A Clark County man who is in his 50s and has an underlying health condition is the first patient in Nevada who has tested presumptively positive for the novel coronavirus, the first of two reported cases of positive tests for the virus on Thursday.

The determination made Wednesday evening stems from a test the health authority performed on the man, who is currently hospitalized and in “airborne isolation,” and a sample is being sent to the Centers for Disease Control and Prevention for official confirmation, which is expected in 24 to 48 hours. Southern Nevada Health District chief Dr. Fermin Leguen said the local tests are thought to be more than 95 percent accurate, meaning the chance of a false positive is small.
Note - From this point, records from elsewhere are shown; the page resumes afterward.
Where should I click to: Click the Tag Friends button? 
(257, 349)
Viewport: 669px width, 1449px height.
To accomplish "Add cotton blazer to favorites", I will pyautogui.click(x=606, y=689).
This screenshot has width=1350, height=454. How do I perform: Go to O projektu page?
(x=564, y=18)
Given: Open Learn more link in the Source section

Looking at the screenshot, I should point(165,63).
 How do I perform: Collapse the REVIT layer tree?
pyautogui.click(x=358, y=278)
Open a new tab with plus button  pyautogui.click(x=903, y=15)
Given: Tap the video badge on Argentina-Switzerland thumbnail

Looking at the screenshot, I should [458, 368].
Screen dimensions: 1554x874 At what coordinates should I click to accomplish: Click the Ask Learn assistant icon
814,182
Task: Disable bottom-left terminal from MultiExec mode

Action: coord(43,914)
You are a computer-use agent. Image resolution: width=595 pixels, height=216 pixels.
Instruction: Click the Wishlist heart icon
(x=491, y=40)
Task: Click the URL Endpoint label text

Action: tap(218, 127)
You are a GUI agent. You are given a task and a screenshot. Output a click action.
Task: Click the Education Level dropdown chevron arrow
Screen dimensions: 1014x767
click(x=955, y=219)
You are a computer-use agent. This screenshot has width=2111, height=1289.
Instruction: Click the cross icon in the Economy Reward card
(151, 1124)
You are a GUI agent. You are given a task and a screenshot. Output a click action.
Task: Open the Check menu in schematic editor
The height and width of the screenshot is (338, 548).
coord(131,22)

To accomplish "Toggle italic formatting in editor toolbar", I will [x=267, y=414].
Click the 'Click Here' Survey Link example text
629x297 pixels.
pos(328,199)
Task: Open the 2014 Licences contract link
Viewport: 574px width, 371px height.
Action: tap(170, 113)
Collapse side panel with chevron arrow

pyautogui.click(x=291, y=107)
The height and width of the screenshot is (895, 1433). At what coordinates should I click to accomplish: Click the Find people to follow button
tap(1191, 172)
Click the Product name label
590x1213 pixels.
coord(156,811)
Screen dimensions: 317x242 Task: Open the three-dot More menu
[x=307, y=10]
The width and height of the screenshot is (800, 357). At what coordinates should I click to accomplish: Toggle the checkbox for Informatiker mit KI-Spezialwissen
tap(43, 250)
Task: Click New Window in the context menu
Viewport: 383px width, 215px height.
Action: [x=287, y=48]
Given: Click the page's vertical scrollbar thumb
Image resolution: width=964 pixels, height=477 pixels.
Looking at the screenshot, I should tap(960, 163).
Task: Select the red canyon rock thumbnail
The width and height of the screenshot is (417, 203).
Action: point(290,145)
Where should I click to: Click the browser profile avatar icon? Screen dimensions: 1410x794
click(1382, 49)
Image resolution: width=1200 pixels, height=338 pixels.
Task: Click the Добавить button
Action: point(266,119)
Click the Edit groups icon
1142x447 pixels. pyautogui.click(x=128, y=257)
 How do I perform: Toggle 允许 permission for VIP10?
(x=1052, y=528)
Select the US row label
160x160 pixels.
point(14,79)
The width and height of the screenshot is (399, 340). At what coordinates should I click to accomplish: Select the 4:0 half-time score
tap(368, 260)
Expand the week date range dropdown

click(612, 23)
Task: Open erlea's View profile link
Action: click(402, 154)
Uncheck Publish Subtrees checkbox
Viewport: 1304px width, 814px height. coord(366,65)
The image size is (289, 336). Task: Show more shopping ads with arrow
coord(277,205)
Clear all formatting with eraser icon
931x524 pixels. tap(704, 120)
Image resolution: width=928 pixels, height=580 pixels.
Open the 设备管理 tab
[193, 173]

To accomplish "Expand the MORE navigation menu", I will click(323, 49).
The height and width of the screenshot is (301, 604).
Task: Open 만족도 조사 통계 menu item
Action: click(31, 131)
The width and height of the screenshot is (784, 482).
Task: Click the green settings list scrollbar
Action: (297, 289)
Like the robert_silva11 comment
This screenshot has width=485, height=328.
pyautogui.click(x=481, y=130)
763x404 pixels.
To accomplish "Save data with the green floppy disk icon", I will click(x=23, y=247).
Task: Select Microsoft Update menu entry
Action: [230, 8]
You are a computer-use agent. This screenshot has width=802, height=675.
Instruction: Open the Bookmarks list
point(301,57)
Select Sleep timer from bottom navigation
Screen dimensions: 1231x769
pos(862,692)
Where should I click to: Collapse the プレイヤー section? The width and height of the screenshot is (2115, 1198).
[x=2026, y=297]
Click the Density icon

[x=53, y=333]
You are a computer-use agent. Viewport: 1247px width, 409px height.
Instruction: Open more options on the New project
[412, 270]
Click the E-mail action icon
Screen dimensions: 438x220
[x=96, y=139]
VA spokesman Charles Ramey said in an email that the man who tested presumptively positive for the disease is a veteran inpatient at the VA Southern Nevada Healthcare System, which is the VA hospital in North Las Vegas. Ramey said the veteran is being cared for in isolation by staff who are specially trained on the latest CDC treatment guidelines and are using personal protective equipment and infection control techniques.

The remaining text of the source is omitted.